The service detail view shows request and response metrics for inbound traffic.
Validations
Kiali performs a set of validations to the most common Istio Objects such as Destination Rules, Service Entries, and Virtual Services. Those validations are done in addition to the existing ones performed by Istio’s Galley component. Most validations are done inside a single namespace only.
Galley validations are mostly syntactic validations based on the object syntax analysis of Istio objects while Kiali validations are mostly semantic validations between different Istio objects. Kiali validations are based on the runtime status of your service mesh, Galley validations are static ones and doesn’t take into account what is configured in the mesh.
Wizards
Kiali provides different actions to create, update and delete Istio configuration driven by wizards. These are located in the Actions menu on the Service Details page.

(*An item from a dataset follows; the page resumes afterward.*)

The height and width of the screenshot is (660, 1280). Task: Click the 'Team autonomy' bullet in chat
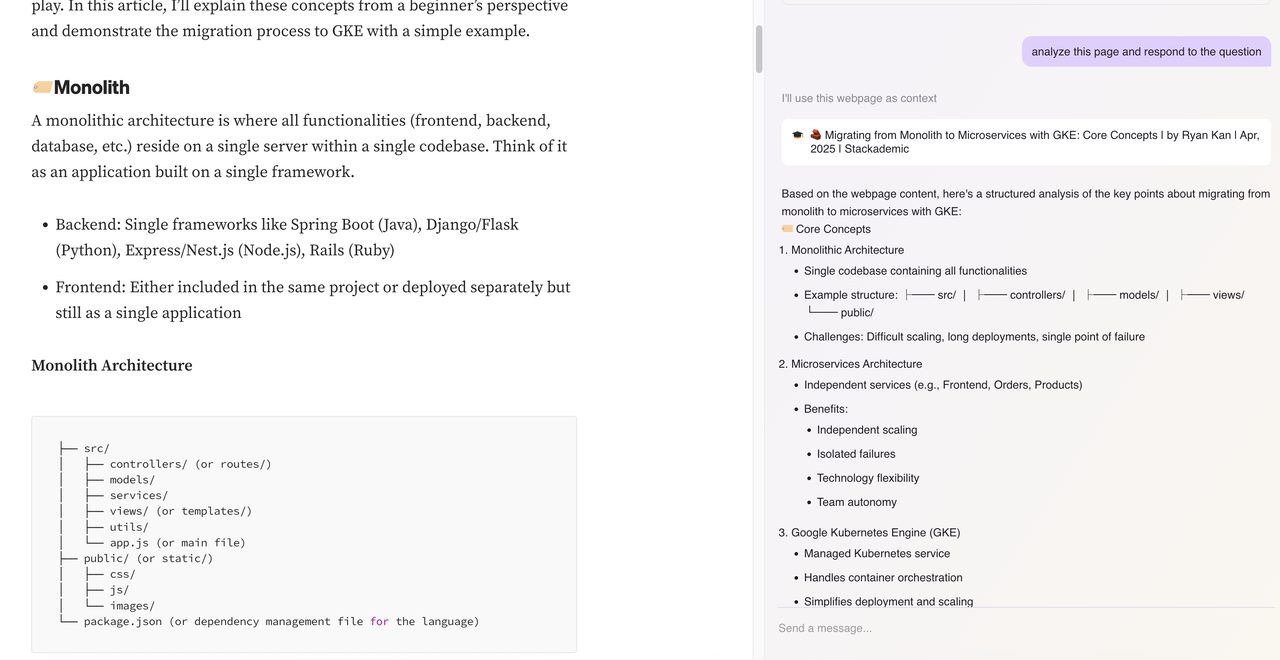(857, 502)
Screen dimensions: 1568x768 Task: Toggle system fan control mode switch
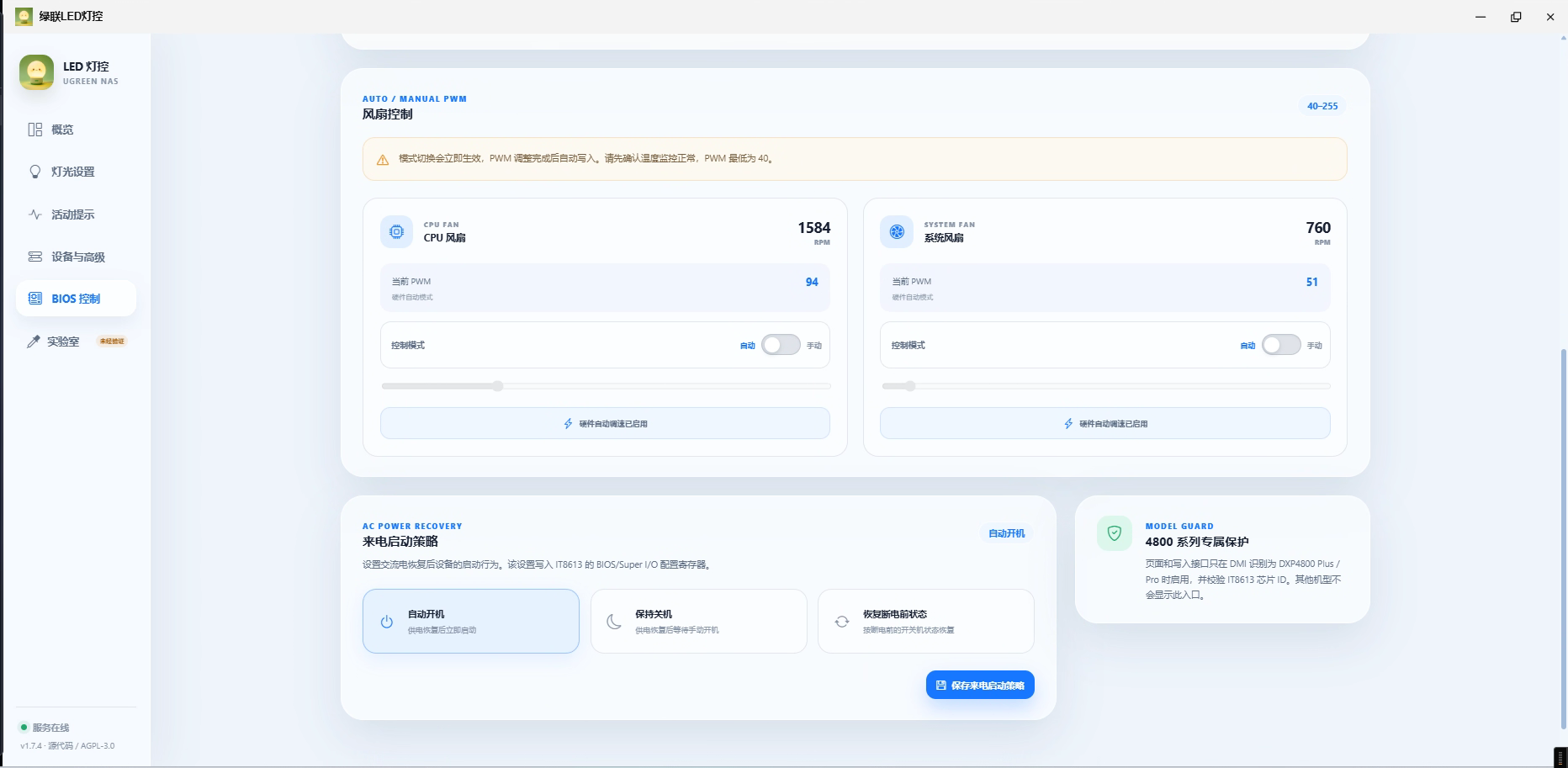click(x=1281, y=345)
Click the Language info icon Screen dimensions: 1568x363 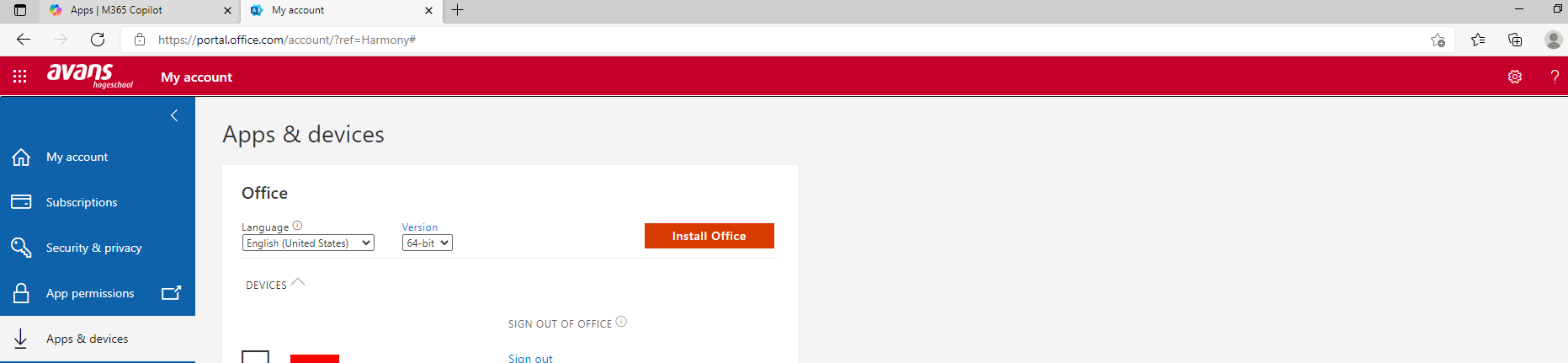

Some of the important wizards as Weighted Routing Wizard, Matching Routing Wizard, Suspend Traffic Wizard.
Configuration
The Istio configuration view provides advanced filtering and navigation for Istio configuration objects such as Virtual Services and Gateways. Kiali provides inline config edition and powerful semantic validation for Istio resources.
Risk (Vulnerability)
A vulnerability was found in Kiali allowing an attacker to bypass the authentication mechanism. Currently, Kiali has four authentication mechanisms: login, token, openshift and ldap. All are vulnerable.
The vulnerability lets an attacker build forged credentials and use them to gain unauthorized access to Kiali.
Additionally, it was found that Kiali credentials were not being validated properly. Depending on the authentication mechanism configured in Kiali, this could facilitate unauthorized access into Kiali with forged and/or invalid credentials.
Avoid Istio v1.5.0 for security reasons.